In our routine practice, serum samples from patients with suspected tularemia are still tested using the combination of microagglutination and IFA methods (18). The microagglutination test is still considered a reference test for serological diagnosis of tularemia (19), although it does not allow separate quantification of IgM and IgG titers. The IFA method allows separate detection and quantification of specific IgM and IgG antibodies. However, it is time-consuming and difficult to standardize, especially because the antigen tested often varies from one laboratory to another, and fluorescence reading and quantification remain subjective. Commercialized ELISAs for detection and titration of anti-F. tularensis IgM or IgG antibodies are easier to automate and standardize. The results obtained in the present study and previously published studies show that, compared to the MAT and IFA techniques, the ELISAs allow earlier detection of specific antibodies but display lower specificities.

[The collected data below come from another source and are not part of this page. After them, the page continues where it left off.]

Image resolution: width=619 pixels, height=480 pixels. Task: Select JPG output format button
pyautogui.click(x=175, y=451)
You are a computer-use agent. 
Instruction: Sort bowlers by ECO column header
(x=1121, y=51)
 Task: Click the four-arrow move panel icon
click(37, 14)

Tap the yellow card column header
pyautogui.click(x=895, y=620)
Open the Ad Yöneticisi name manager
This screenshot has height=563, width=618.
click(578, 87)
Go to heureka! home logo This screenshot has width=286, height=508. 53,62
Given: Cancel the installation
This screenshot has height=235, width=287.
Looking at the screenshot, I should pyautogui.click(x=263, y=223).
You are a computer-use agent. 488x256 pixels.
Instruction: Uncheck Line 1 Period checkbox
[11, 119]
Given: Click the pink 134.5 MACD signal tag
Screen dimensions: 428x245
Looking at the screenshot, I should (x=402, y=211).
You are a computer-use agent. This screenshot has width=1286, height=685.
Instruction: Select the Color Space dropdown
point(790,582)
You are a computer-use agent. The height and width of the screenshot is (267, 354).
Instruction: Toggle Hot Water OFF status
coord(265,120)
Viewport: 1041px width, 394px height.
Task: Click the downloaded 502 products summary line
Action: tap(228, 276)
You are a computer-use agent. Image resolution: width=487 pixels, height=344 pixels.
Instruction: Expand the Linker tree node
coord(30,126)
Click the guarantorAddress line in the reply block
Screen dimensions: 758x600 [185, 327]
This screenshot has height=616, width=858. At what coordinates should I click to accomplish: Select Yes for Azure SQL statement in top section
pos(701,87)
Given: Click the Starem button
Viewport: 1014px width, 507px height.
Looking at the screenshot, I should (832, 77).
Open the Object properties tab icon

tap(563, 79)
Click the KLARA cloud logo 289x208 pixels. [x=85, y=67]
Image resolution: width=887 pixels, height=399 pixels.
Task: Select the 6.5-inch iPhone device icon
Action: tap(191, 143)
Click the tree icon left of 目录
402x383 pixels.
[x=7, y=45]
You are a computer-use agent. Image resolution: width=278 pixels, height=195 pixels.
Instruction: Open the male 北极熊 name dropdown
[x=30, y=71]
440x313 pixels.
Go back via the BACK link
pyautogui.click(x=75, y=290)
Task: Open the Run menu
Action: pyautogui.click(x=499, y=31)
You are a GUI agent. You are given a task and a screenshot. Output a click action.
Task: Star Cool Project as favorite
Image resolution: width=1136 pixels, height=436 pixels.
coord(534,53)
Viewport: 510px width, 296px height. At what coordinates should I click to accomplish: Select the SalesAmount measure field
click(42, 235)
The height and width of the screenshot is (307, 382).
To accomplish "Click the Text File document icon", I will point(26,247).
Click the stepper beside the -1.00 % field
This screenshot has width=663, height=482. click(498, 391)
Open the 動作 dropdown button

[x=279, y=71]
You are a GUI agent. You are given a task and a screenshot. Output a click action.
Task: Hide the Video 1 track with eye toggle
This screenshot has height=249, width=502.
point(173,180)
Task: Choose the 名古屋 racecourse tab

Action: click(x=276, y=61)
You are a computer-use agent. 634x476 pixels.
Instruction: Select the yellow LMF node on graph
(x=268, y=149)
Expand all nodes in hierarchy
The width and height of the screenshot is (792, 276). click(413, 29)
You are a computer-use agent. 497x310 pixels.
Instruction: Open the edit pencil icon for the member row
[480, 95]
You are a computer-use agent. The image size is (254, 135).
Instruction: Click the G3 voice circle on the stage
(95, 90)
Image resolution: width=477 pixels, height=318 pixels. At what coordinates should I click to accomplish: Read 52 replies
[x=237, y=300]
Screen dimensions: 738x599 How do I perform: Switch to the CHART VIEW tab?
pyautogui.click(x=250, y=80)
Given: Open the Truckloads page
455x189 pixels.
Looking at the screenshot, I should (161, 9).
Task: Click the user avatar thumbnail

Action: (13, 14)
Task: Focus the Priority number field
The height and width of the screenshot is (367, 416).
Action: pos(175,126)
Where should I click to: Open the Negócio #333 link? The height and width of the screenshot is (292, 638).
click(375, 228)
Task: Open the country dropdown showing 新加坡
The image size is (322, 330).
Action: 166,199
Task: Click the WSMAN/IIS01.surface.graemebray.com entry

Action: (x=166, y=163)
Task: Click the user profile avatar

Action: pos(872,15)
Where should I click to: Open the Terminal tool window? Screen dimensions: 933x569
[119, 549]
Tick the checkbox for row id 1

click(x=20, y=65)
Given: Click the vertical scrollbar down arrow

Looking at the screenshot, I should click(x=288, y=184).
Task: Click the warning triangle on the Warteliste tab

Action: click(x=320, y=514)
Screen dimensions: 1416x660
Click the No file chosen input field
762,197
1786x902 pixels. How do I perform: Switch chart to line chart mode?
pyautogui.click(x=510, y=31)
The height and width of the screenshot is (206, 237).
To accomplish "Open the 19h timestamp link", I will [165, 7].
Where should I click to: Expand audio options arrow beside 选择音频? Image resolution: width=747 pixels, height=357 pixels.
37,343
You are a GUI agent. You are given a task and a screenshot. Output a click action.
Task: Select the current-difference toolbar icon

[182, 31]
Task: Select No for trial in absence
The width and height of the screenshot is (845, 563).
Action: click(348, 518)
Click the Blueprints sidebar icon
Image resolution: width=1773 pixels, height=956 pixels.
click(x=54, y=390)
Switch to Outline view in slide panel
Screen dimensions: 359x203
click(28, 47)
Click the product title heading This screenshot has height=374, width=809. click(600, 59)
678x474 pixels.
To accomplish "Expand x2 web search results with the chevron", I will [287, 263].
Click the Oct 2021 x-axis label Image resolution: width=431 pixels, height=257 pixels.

Because all these serological tests detect predominantly anti-lipopolysaccharide antibodies, serological cross-reactions with Brucella spp. and Y. enterocolitica should be considered. The ELISAs are useful for screening a large number of serum samples, while the MAT and IFA tests could serve as confirmatory tests for samples with positive ELISAs. A similar proposal was previously made by Porsch-Özcürümez et al. (26) but using an in-house Western blot as the confirmatory test. In our hands, the VIRapid tularemia test displayed much lower specificity than the MAT, IFA, and ELISA tests, and its use in hospital laboratories should be discouraged. However, this test is a valuable tool for field studies, allowing easy and rapid screening of people and animals with potential F. tularensis infection.

ACKNOWLEDGMENTS

We acknowledge Santé Publique France for funding. The funders had no role in study design, data collection and interpretation, or the decision to submit the work for publication.

We also thank Linda Northrup for editing the manuscript.

We have no conflict of interest to declare.